A powerful feature of SOPAgenticSession is its ability to self-heal. If the generated script fails during execution (e.g., syntax error, invalid argument, or runtime failure), the session captures the error, provides it to the LLM, and requests a rewritten plan. This maxPlanAttempts loop ensures higher reliability for complex workflows.

Preparation APIs

Advanced workflows can call preparation directly via LLMAgent helpers. These APIs return parsed context lines that you can inject into subsequent prompts.

// Loop preparation (ReAct-style)
const prep = await llmAgent.startLoopPreparationSession(tools, preparationText, userPrompt, {
    mode: 'fast',
    maxStepsPerTurn: 20,
    retries: 1
});

// SOP preparation (LightSOPLang)
const prep = await llmAgent.startSOPPreparationSession(skillsDescription, preparationText, userPrompt, {
    mode: 'deep',
    commandsRegistry,
    retries: 1
});

// prep.contextLines -> [ '@context-piece-1 := "..."', ... ]

Choosing the Right Session

Feature LoopAgentSession SOPAgenticSession
Planning Style Step-by-step (ReAct) Upfront Scripting (SOP)
Context Full history of steps Current plan + variables
Best For Exploration, simple tool use Complex workflows, dependency chains
Visibility History log Readable script

Insights

Tool Parameter Design

When using agentic sessions, tool parameters are passed as natural language text strings rather than structured JSON objects or data structures. This design choice prioritizes LLM reliability and ease of response generation over strict type safety.

Why natural language? LLMs are trained extensively on natural language patterns and excel at composing coherent, contextually appropriate text responses.
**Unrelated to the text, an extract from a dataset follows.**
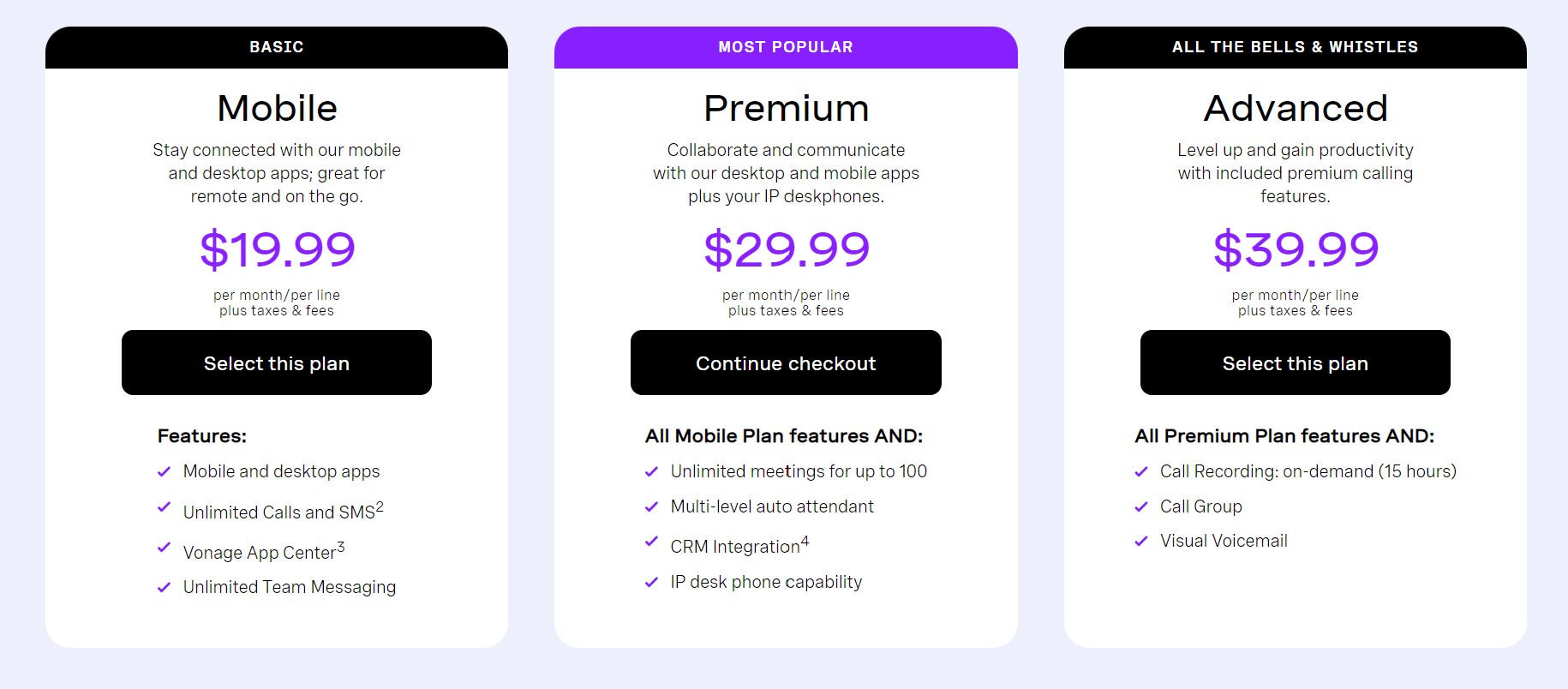Click checkmark next to Call Group
Screen dimensions: 1568x689
[x=1140, y=506]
Structured JSON generation can be error-prone, especially with complex nested schemas or when the LLM needs to handle edge cases and variations.

How tools parse structured data: Tools are responsible for parsing the prompt text into structured data using:

This approach makes the system more robust and maintainable, as tool authors can focus on their core functionality while handling parameter parsing at the tool level rather than forcing the LLM to generate perfect JSON every time.